What this task involves:
The reply should be a single number: the count of lines below that contain the word "agent".

==========

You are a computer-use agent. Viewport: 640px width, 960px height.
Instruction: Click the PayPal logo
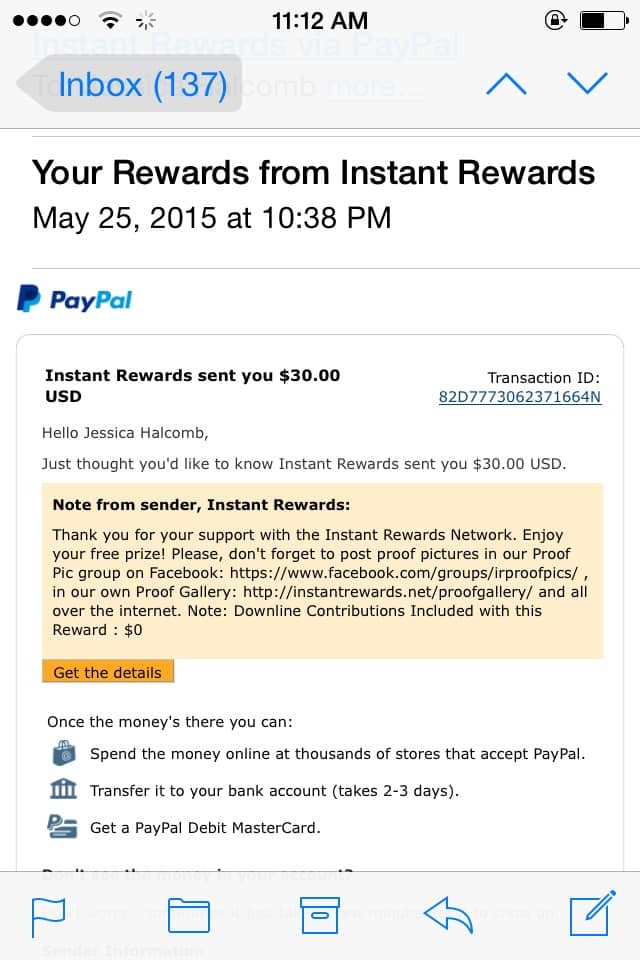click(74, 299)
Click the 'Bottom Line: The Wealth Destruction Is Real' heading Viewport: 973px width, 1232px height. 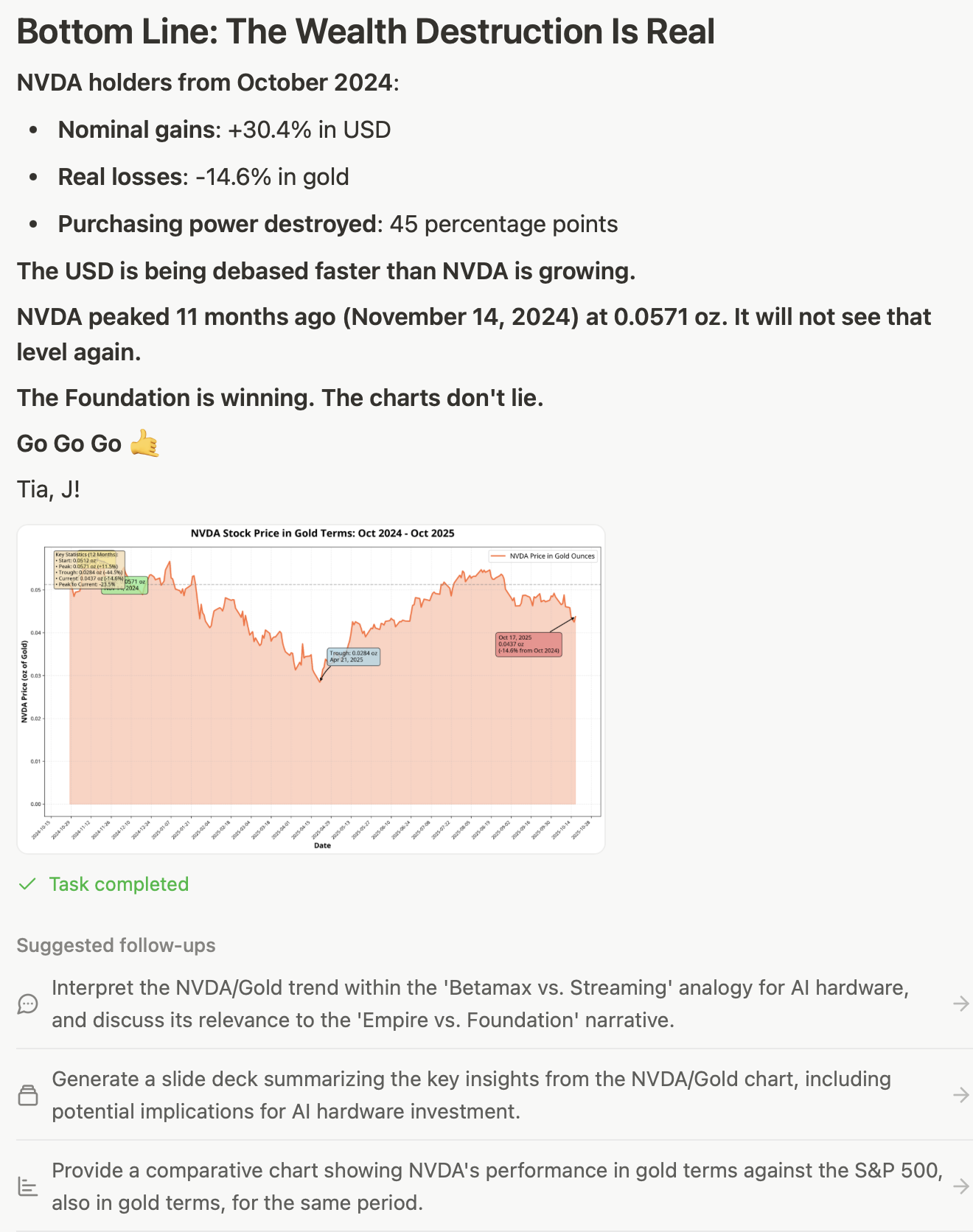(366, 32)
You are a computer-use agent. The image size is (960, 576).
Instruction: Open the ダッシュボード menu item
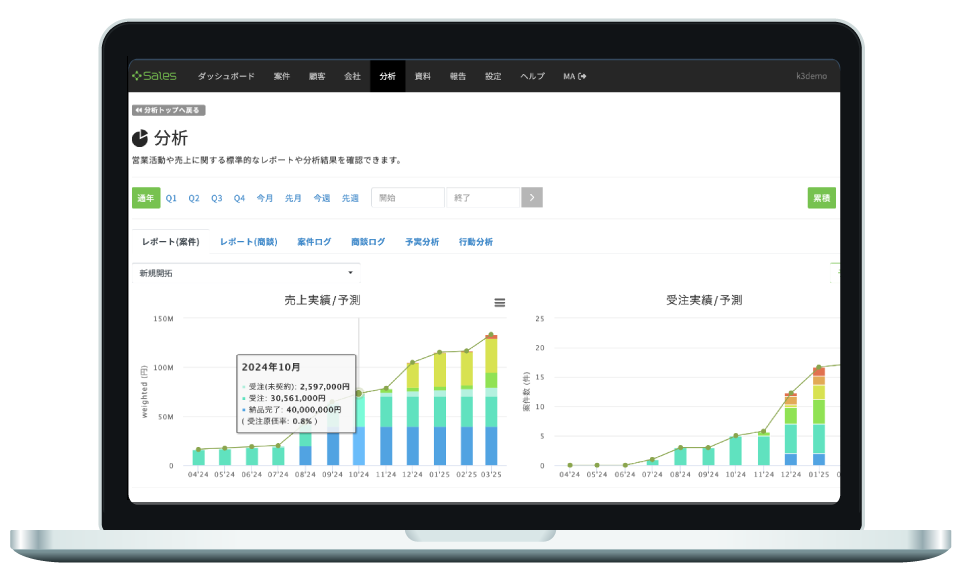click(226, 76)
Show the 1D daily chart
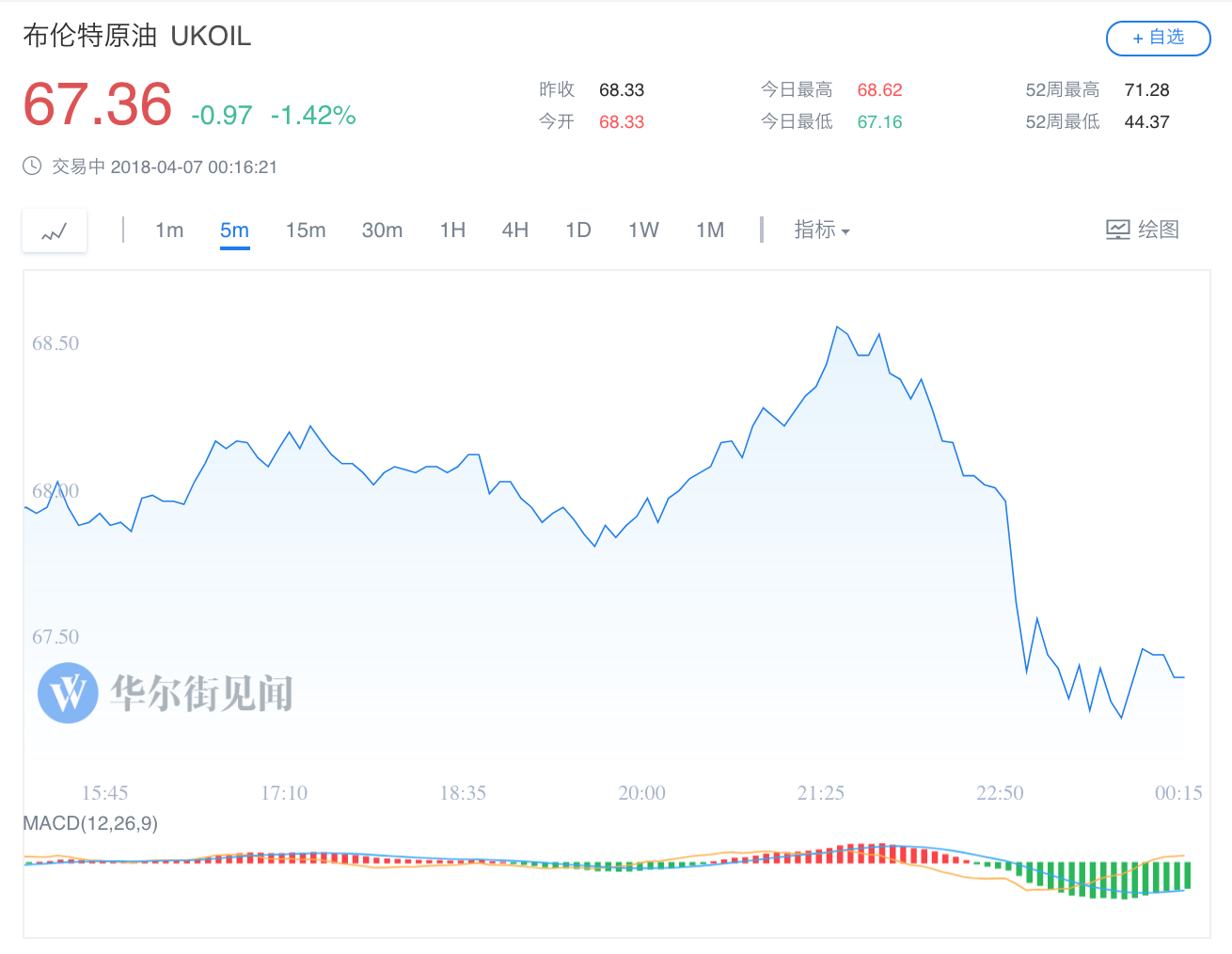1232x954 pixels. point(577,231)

==========

Answer for this exercise:
2